Einer der einflussreichsten Vertreter des nicht freien Willens ist Spinoza, der von 1632- 1677 in Holland gelebt hat. Sein Hauptwerk Ethik gilt als eines der bedeutendsten Werke in der Geschichte des menschlichen Denkens. Seine für damalige Zeiten ungeheuerliche Aussage lautete: „Was der Mensch denkt, fühlt und wünscht, steht nicht in seiner Macht.“ Auch für viele Menschen der heutigen Zeit ist diese Aussage gelinde gesagt ungewohnt. Und weiter: „Es gibt nicht den kleinsten Platz in der Welt für etwas, das nicht so ist, wie es ist.“ Mit anderen Worten: Es gibt keinen freien Willen. Trotzdem erkannte Spinoza ganz klar: „Wir werden immer glauben, wir würden frei entscheiden. Wir werden immer glauben, wir hätten Macht über unser Leben.“ Dieser Glaube ist gemäß Spinoza unserem Nichtwissen zuzuschreiben. Die Dinge sind nicht so, wie sie zu sein scheinen. Spinoza wird noch heute an bekannten Universitäten gelehrt, u.a. an der Sorbonne in Paris.

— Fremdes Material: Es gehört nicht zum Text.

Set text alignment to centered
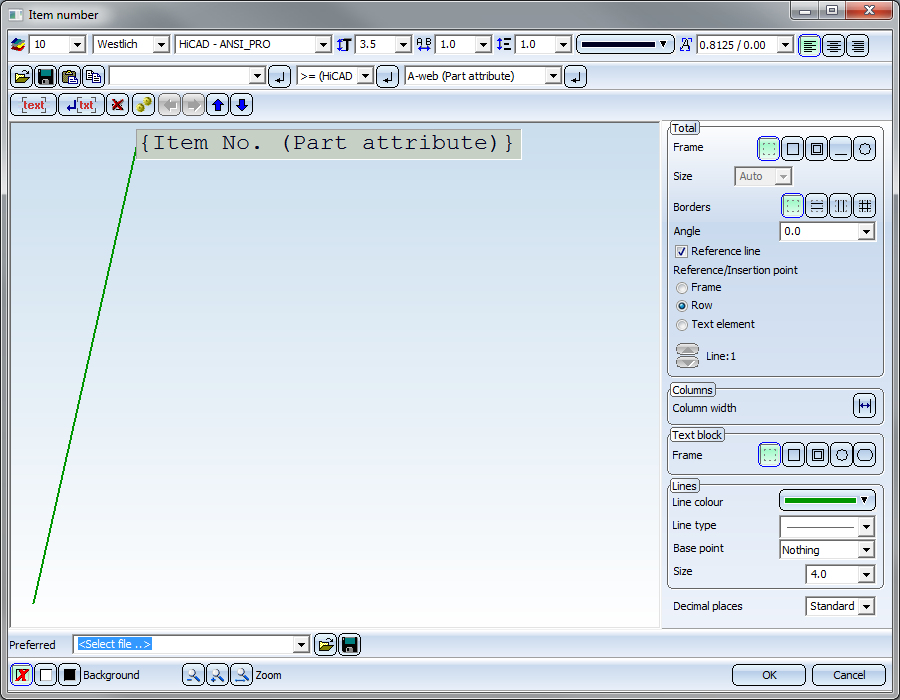Image resolution: width=900 pixels, height=700 pixels. [x=833, y=45]
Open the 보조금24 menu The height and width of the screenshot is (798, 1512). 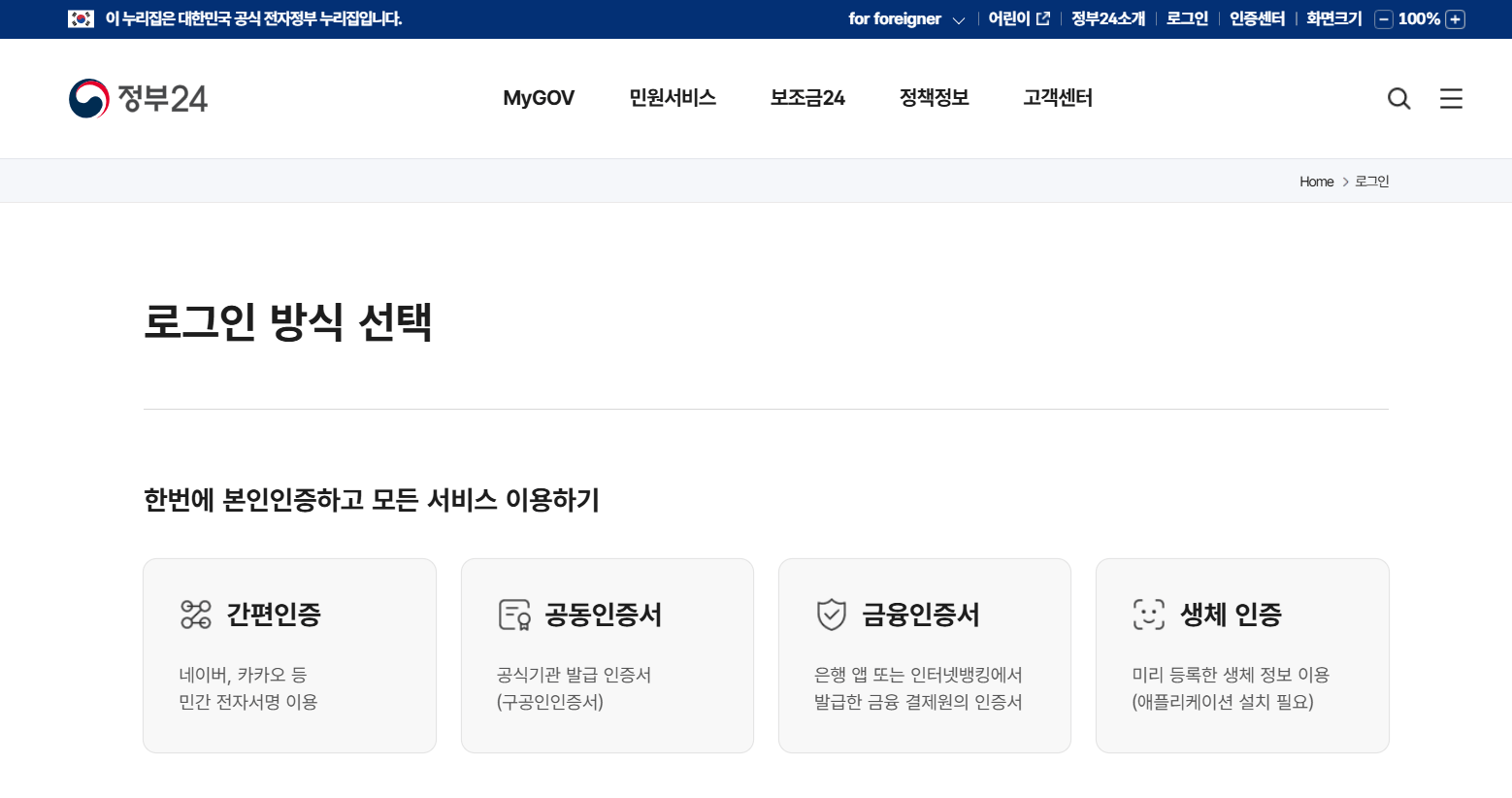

Seit einiger Zeit befassen sich immer mehr Hirnforscher mit der Frage nach dem freien Willen. Und offenbar kommen diese Forscher – im Unterschied zu den Philosophen – zu einem allgemein akzeptierten Ergebnis: Es gibt keinen freien Willen. Diese Schlussfolgerung leiten sie aus Experimenten ab, die klar zeigen, dass in unseren Köpfen Entscheide schon gefallen sind, bevor uns dies bewusst wurde. Man könnte also sagen, es ist schon entschieden, bevor wir uns entschieden haben. Wolf Singer, der Direktor des Max-Planck-Instituts für Hirnforschung in Frankfurt ist der Meinung, dass sich unsere herkömmliche Vorstellung vom freien Willen nicht mehr lange halten wird.
Der nicht freie Wille bedeutet wahre Freiheit: Wer glaubt, ohne freien Willen zu sein, kann logischerweise keine Fehler machen. Wer glaubt, dass er einen freien Willen hat, muss ständig aufpassen, richtig zu entscheiden.